Corea del Nord: “Pronti a cancellare l’America dalla faccia della terra”

Ad acuire la tensione arriva la notizia dell’arresto di un altro cittadino Usa a Pyongyang. Si tratta di un ex professore americano di origine coreana, identificato soltanto come Kim, bloccato venerdì scorso all’aeroporto mentre stava per lasciare la Corea del Nord, dove era da oltre un mese nell’ambito delle attività di sviluppo dei programmi di aiuti umanitari.
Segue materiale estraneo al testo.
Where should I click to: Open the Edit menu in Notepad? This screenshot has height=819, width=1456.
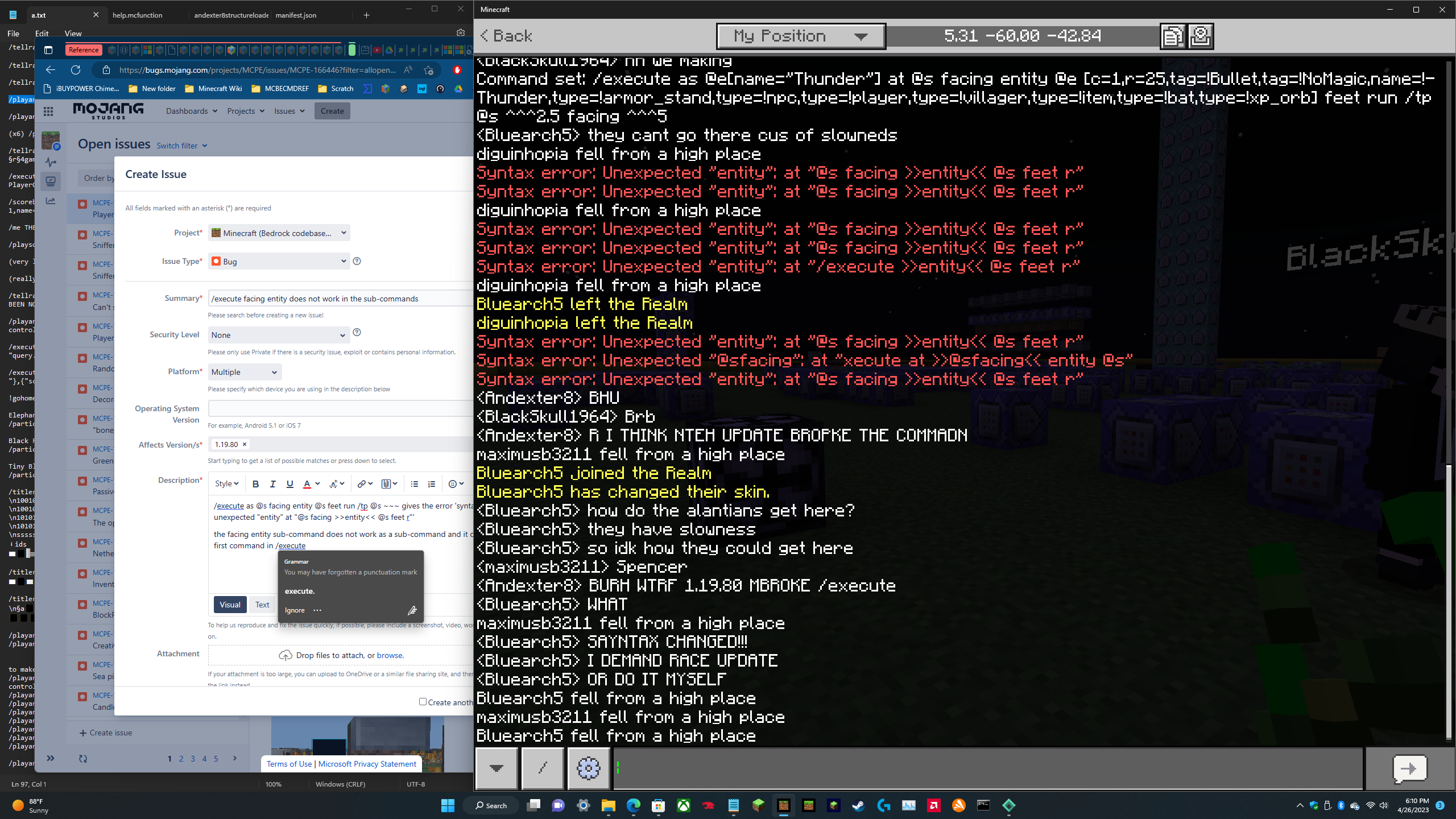(42, 34)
L’uomo, poco più che cinquantenne, è il terzo cittadino Usa detenuto dal regime di Kim. Gli altri due sono lo studente Otto Warmbier e il pastore di origini coreane Kim Dong-chul, condannati a diversi anni di carcere per “attività sovversiva” contro la Corea del Nord. Dal 2009, oltre dieci statunitensi Usa sono stati fermati e detenuti per addebiti che vanno dalla sovversione,

alla contro-propaganda, al proselitismo religioso fino ad altri non meglio specificati reati. Sono iniziative che, secondo gli osservatori, sono state utilizzate via via da Pyongyang, a secondo dei diversi periodi di difficoltà, per poter trattare con Washington da una posizione di forza.